After a dismal term in office, Ventura bowed out of politics and fashioned some sort of career from Reality TV (just like Trump), peddling asinine conspiracy theories (another thing he shares with Trump) and making appearances on Howard Stern’s radio show (yet one more similarity with Trump.) He did these things in part to make money but also because he’s an exhibitionist in need of a surfeit of attention. Sound familiar?

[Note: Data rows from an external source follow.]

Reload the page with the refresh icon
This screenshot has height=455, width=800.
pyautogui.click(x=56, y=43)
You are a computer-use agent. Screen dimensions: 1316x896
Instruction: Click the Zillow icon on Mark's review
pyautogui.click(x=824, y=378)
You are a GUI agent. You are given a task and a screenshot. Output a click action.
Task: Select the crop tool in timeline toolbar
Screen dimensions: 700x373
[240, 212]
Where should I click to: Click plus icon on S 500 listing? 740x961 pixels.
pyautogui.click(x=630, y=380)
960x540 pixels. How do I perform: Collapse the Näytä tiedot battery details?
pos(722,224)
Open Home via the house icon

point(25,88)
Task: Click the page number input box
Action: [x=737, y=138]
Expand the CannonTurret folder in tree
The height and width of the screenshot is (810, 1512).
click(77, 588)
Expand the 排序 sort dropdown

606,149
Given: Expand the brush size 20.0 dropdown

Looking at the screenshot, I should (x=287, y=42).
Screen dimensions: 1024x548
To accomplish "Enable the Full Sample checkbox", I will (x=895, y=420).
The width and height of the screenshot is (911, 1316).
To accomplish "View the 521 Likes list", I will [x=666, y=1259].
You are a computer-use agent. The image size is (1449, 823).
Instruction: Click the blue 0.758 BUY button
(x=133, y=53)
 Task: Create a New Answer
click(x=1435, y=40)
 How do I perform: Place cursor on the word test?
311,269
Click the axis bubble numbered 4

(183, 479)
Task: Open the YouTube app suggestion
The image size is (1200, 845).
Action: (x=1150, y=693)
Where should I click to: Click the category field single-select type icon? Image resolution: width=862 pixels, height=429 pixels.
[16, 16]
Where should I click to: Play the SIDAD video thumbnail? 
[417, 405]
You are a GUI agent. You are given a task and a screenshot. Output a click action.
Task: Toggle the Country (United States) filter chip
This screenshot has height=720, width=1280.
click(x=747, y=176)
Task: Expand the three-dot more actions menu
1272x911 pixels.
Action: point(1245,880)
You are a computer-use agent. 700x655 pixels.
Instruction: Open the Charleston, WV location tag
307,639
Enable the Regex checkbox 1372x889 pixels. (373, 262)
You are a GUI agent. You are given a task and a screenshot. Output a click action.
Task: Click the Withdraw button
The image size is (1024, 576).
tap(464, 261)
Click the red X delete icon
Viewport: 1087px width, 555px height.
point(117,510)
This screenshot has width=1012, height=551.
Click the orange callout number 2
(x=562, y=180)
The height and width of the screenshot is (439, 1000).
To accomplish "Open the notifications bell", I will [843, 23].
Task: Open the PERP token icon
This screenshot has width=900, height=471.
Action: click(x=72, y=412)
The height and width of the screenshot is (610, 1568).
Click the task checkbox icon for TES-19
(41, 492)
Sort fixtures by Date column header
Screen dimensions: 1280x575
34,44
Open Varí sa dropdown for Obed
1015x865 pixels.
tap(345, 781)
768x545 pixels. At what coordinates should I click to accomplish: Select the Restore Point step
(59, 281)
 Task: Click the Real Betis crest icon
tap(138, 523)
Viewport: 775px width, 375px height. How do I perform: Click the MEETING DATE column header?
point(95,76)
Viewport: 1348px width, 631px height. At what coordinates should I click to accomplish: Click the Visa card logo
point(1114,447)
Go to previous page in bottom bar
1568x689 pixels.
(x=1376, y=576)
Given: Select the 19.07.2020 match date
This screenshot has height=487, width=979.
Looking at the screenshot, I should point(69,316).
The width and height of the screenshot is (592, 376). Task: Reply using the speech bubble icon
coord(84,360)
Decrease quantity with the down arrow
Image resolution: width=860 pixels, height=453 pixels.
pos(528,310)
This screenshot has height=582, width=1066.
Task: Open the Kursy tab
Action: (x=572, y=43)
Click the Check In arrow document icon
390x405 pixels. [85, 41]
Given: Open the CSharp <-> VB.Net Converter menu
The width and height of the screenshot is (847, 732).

Now both men seem to have the same boss—an often-shirtless guy named Vladimir—as Trump suspiciously refuses to say a bad word about the adversarial nation that greatly helped his candidacy, and Ventura has decided to marry his egotistical horseshit to anti-Americanism on RT, Putin’s propaganda channel. The checks must be clearing because the fake wrestler announced on the inaugural episode that Russian interference in our election is fake news. “Where’s the proof?” Ventura asks. He’ll no doubt remain in a state of disbelief even should Robert Mueller provide copious documents and recordings. The murderous dictator that employs him will demand it.

· · ·

An excellent Daily Beast report by Ben Collins, Gideon Resnick, Kevin Poulsen and Spencer Ackerman uncovered another aspect of the Kemlin’s extraordinary influence on the U.S. election, in the form of the Facebook group “Being Patriotic,” which promoted pro-Trump rallies in numerous U.S. cities. The opening:

Suspected Russia propagandists on Facebook tried to organize more than a dozen pro-Trump rallies in Florida during last year’s election, The Daily Beast has learned.

The demonstrations—at least one of which was promoted online by local pro-Trump activists— brought dozens of supporters together in real life. They appear to be the first case of Russian provocateurs successfully mobilizing Americans over Facebook in direct support of Donald Trump.

The Aug. 20, 2016, events were collectively called “Florida Goes Trump!” and they were billed as a “patriotic state-wide flash mob,” unfolding simultaneously in 17 different cities and towns in the battleground state. It’s difficult to determine how many of those locations actually witnessed any turnout, in part because Facebook’s recent deletion of hundreds of Russian accounts hid much of the evidence. But videos and photos from two of the locations—Fort Lauderdale and Coral Springs—were reposted to a Facebook page run by the local Trump campaign chair, where they remain to this day.

“On August 20, we want to gather patriots on the streets of Floridian towns and cities and march to unite America and support Donald Trump!” read the Facebook event page for the demonstrations. “Our flash mob will occur in several places at the same time; more details about locations will be added later. Go Donald!”

The Florida flash mob was one of at least four pro-Trump or anti-Hillary Clinton demonstrations conceived and organized over a Facebook page called “Being Patriotic,” and a related Twitter account called “march_for_trump.”  (The Daily Beast identified the accounts in a software-assisted review of politically themed social-media profiles.)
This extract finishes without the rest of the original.